I am as surprised as anyone that this blog has survived. For those of you who are considering, or have started your own medical blogs, know that, like everything else in life, medical blogging is not without risks.

For those who are interested in starting your own solo micropractice, there are risks, too, but I still think it is possible under the right conditions and with a lot of help.

I am still a solo family doctor. I started off as a solo-solo operation (aka the Gordon Moore model) about 5 1/2 years ago, in February 2004, and have been trying to figure out how to make this thing work for me and my patients ever since. I signed up with a bunch of PPO insurance plans and Medicare, but chose to avoid Medicaid and HMO because of the low reimbursement/high hassle factor.

What have I learned?
1. Submitting claims to insurance companies is easy, but collecting payment from them is sometimes very, very difficult, and in some cases, impossible.

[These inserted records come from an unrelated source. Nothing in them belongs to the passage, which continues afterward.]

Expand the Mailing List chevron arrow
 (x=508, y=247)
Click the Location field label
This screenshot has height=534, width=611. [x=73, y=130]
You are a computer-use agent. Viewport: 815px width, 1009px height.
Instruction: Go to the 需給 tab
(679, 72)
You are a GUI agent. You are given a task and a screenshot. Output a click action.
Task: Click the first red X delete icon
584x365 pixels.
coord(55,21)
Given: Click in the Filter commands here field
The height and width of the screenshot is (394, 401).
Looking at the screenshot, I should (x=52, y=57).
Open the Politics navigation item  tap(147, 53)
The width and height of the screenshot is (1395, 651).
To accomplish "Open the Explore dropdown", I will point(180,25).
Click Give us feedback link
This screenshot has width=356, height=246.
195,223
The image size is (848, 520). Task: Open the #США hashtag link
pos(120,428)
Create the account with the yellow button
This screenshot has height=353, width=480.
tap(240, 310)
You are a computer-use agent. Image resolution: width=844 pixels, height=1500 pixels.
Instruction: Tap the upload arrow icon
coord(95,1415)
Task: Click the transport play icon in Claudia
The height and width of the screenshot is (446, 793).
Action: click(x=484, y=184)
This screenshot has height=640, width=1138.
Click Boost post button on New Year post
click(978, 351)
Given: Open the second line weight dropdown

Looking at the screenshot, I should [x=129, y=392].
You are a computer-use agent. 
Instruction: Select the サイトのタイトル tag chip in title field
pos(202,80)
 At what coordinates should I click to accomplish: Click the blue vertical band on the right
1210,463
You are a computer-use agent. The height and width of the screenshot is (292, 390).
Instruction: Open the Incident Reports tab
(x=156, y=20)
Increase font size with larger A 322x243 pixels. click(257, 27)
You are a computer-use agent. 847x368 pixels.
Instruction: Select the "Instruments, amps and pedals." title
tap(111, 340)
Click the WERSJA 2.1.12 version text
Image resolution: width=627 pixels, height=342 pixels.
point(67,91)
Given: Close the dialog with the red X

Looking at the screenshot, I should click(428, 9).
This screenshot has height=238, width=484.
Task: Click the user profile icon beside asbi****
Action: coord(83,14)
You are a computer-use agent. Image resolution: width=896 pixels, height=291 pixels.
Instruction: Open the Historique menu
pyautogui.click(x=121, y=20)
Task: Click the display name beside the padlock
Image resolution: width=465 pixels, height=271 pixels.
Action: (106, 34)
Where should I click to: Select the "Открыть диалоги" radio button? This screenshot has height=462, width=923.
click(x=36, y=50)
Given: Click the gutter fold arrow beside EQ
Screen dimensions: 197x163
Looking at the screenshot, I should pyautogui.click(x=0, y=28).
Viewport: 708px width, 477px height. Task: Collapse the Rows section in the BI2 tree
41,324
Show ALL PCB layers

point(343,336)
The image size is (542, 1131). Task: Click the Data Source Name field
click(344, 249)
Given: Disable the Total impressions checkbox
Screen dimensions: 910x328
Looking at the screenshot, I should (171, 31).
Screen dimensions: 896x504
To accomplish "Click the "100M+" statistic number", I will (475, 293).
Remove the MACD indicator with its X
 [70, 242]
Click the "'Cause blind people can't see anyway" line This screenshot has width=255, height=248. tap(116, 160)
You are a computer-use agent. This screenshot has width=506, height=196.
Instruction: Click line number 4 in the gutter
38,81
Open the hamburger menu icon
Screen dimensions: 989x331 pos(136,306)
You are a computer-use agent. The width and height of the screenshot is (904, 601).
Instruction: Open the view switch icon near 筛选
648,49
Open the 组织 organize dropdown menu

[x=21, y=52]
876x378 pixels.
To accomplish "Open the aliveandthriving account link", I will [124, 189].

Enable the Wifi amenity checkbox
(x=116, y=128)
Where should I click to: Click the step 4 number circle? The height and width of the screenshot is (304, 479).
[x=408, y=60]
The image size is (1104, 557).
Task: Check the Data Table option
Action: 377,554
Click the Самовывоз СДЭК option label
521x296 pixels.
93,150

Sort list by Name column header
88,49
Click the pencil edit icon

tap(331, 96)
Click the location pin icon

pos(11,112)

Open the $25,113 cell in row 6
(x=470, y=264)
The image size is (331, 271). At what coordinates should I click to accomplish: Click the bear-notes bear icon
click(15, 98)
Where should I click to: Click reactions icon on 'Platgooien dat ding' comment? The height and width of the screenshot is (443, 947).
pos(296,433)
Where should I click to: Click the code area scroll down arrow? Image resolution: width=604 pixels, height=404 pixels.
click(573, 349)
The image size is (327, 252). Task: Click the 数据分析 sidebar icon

2. The more time you spend with a patient, the more there is to document in the progress note.

3. Perfect progress notes are the enemy of timely progress notes.

4. EMRs don't save time in charting, but they do when retrieving notes.

5. There is no perfect EMR so get the cheapest one that does what you need it to do.

6. The ideal personality to run a solo-solo office is someone who is either in a permanent manic phase or who has the energy of a hyperactive kid on Pixy Stix and caffeine.

7. I live in a "dead zone", an area with conditions (in my case, high cost of living and low insurance reimbursement) that makes it very difficult, if not impossible, for an Ideal Medical Practice to survive.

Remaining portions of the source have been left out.